C# MemoryStream & GZipInputStream: Can't .Read more than 256 bytes

C# MemoryStream & GZipInputStream: Can't .Read more than 256 bytes - c#

I'm having a problem with writing an uncompressed GZIP stream using SharpZipLib's GZipInputStream. I only seem to be able to get 256 bytes worth of data with the rest not being written to and left zeroed. The compressed stream (compressedSection) has been checked and all data is there (1500+ bytes).
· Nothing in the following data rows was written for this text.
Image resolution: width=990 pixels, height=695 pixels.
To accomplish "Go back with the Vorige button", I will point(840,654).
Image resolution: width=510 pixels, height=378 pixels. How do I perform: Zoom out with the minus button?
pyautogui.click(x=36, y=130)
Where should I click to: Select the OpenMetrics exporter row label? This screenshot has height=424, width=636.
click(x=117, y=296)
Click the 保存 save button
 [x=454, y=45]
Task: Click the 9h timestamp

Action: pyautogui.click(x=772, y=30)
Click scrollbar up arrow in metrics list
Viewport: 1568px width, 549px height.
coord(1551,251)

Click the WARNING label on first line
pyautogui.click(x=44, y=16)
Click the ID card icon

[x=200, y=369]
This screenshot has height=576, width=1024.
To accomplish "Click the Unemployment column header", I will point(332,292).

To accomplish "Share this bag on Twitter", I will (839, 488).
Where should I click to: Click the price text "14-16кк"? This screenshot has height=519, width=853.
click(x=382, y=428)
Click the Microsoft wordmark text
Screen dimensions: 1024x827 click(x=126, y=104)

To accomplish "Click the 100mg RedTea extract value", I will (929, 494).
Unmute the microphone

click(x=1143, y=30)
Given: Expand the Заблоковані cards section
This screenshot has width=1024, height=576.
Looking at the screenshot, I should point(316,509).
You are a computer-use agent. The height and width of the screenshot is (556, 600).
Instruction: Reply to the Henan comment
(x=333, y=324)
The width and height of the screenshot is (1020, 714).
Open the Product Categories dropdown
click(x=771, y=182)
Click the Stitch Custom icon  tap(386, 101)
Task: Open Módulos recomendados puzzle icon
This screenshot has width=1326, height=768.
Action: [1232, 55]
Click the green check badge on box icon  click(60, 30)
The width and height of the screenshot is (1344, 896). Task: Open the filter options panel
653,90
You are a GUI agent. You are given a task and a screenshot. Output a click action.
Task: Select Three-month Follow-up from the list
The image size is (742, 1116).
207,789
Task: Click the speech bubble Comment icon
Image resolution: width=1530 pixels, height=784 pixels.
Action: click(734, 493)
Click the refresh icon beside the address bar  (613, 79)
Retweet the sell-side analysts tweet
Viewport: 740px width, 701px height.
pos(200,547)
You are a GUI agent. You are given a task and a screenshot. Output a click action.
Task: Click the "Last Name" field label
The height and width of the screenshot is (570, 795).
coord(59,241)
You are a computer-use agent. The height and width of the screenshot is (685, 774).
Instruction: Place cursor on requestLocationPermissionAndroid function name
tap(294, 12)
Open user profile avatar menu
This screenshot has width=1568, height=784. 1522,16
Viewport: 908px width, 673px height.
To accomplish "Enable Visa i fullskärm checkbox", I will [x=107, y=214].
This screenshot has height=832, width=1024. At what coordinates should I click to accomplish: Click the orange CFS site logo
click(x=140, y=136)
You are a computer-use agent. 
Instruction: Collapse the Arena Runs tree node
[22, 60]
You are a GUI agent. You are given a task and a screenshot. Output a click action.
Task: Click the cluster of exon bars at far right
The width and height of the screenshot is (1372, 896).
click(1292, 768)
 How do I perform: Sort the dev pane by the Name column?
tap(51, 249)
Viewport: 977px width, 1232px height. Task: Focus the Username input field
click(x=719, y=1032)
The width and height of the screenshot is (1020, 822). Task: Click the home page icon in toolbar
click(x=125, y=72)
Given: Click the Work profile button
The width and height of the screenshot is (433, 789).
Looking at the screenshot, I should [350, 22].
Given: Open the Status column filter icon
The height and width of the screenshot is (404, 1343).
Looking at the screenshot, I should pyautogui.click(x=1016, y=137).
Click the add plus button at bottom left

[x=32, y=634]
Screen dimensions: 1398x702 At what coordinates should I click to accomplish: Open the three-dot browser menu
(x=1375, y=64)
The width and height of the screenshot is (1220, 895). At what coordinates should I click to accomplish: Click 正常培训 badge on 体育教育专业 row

The snippet of the decompression process is below:
int msiBuffer = 4096;
using (Stream msi = new MemoryStream(msiBuffer))
{
msi.Write(compressedSection, 0, compressedSection.Length);
msi.Position = 0;
int uncompressedIntSize = AllMethods.GetLittleEndianInt(uncompressedSize, 0); // Gets little endian value of uncompressed size into an integer
// SharpZipLib GZip method called
using (GZipInputStream decompressStream = new GZipInputStream(msi, uncompressedIntSize))
{
using (MemoryStream outputStream = new MemoryStream(uncompressedIntSize))
{
byte[] buffer = new byte[uncompressedIntSize];
decompressStream.Read(buffer, 0, uncompressedIntSize); // Stream is decompressed and read
outputStream.Write(buffer, 0, uncompressedIntSize);
using (var fs = new FileStream(kernelSectionUncompressed, FileMode.Create, FileAccess.Write))
{
fs.Write(buffer, 0, buffer.Length);
fs.Close();
}
outputStream.Close();
}
decompressStream.Close();
So in this snippet:
1) The compressed section is passed in, ready to be decompressed.
2) The expected size of the uncompressed output (which is stored in a header with the file as a 2-byte little-endian value) is passed through a method to convert it to integer. The header is removed earlier as it is not part of the compressed GZIP file.
3) SharpLibZip's GZIP stream is declared with the compressed file stream (msi) and a buffer equal to int uncompressedIntSize (have tested with a static value of 4096 as well).
4) I set up a MemoryStream to handle writing the output to a file as GZipInputStream doesn't have Read/Write; it takes the expected decompressed file size as the argument (capacity).
5) The Read/Write of the stream needs byte[] array as the first argument, so I set up a byte[] array with enough space to take all the bytes of the decompressed output (3584 bytes in this case, derived from uncompressedIntSize).
6) int GzipInputStream decompressStream uses .Read with the buffer as first argument, from offset 0, using the uncompressedIntSize as the count. Checking the arguments in here, the buffer array still has a capacity of 3584 bytes but has only been given 256 bytes of data. The rest are zeroes.
It looks like the output of .Read is being throttled to 256 bytes but I'm not sure where. Is there something I've missed with the Streams, or is this a limitation with .Read?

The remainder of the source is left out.